Excerpt:
= Beginning of Section =
Introduction & Dafny
By the end of this introductory week (which hopefully will last no longer than two weeks), you should be able to
- situate software security in the broader knowledge areas of cyber security,
- advocate passionately for the software security approach, and
- decide if exposure to the underlying theory of verification tools is not your cup of tea!
Background
Ensuring the security of a software-reliant organization involves a range of approaches; the field of cyber security is vast.
- The Introduction to the CyBOK gives a good overview of the knowledge areas of cyber security. Figure 2 summarizes what each area is concerned with.
- What is software security? The CyBOK chapter is useful (webinar), and you may listen to the first two videos from the Hicks's course.
Hands-On Demo
The goal is to get a little bit of hands-on experience with Dafny. First you need to install dafny. It is reasonably easy:
- Install vscode.
- Install the dafny plugin from the marketplace.
- Try to open a file with
.dfy
extension, it should try to install dotnet.
1. Hello World!
Try create and a new file and name it abs.dfy
:
method Abs(i: int) returns (r: int) ensures 0 <= r { if 0 <= i { r := i; } else { r := -i; } }
Change the condition to -1 <= i
to make sure Dafny complains.
2. Play around with assertions.
Now, you can try to use assertions to narrow down where the post-condition fails. The full tableaux proof for the program would look like this:
method Abs(i: int) returns (r: int) ensures 0 <= r { if 0 <= i { assert 0 <= i; r := i; assert 0 <= r; } else { assert i < 0; assert 0 <= -i; r := -i; assert 0 <= r; } assert 0 <= r; }
Can you see how this relates to the theory slides?
3. Adapt to machine integers
Now, add the following to the top of the program to define 32 bit integers:
newtype {:nativeType "int"} int32 = x | -0x8000_0000 <= x < 0x8000_0000
Try to prove the program with this int32
data type. You can add a precondition with the keyword requires
. In Java, Math.abs(int) does violate the post-condition in this way, while Math.absExact(int) will thrown and exception.
4. Partial Specifications
This the above is not a proper specification of the absolute value function.
- Change the method to satisfy the current specification in a more stupid way...
- Update the specification to fully say that it should be related to the input in some way.
To Be Continued ...
We will return to Dafny after having understood what it was used to implement.
= End of Section =
Data items:
= Beginning of Section =
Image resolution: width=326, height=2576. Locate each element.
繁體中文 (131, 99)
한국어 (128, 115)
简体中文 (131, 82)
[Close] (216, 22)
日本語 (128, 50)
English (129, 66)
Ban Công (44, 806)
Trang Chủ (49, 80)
= End of Section =
Action item:
List the titles of the numbered steps in the hands-on demo of the Dafny introduction above.

Task answer:
1. Hello World!
2. Play around with assertions.
3. Adapt to machine integers
4. Partial Specifications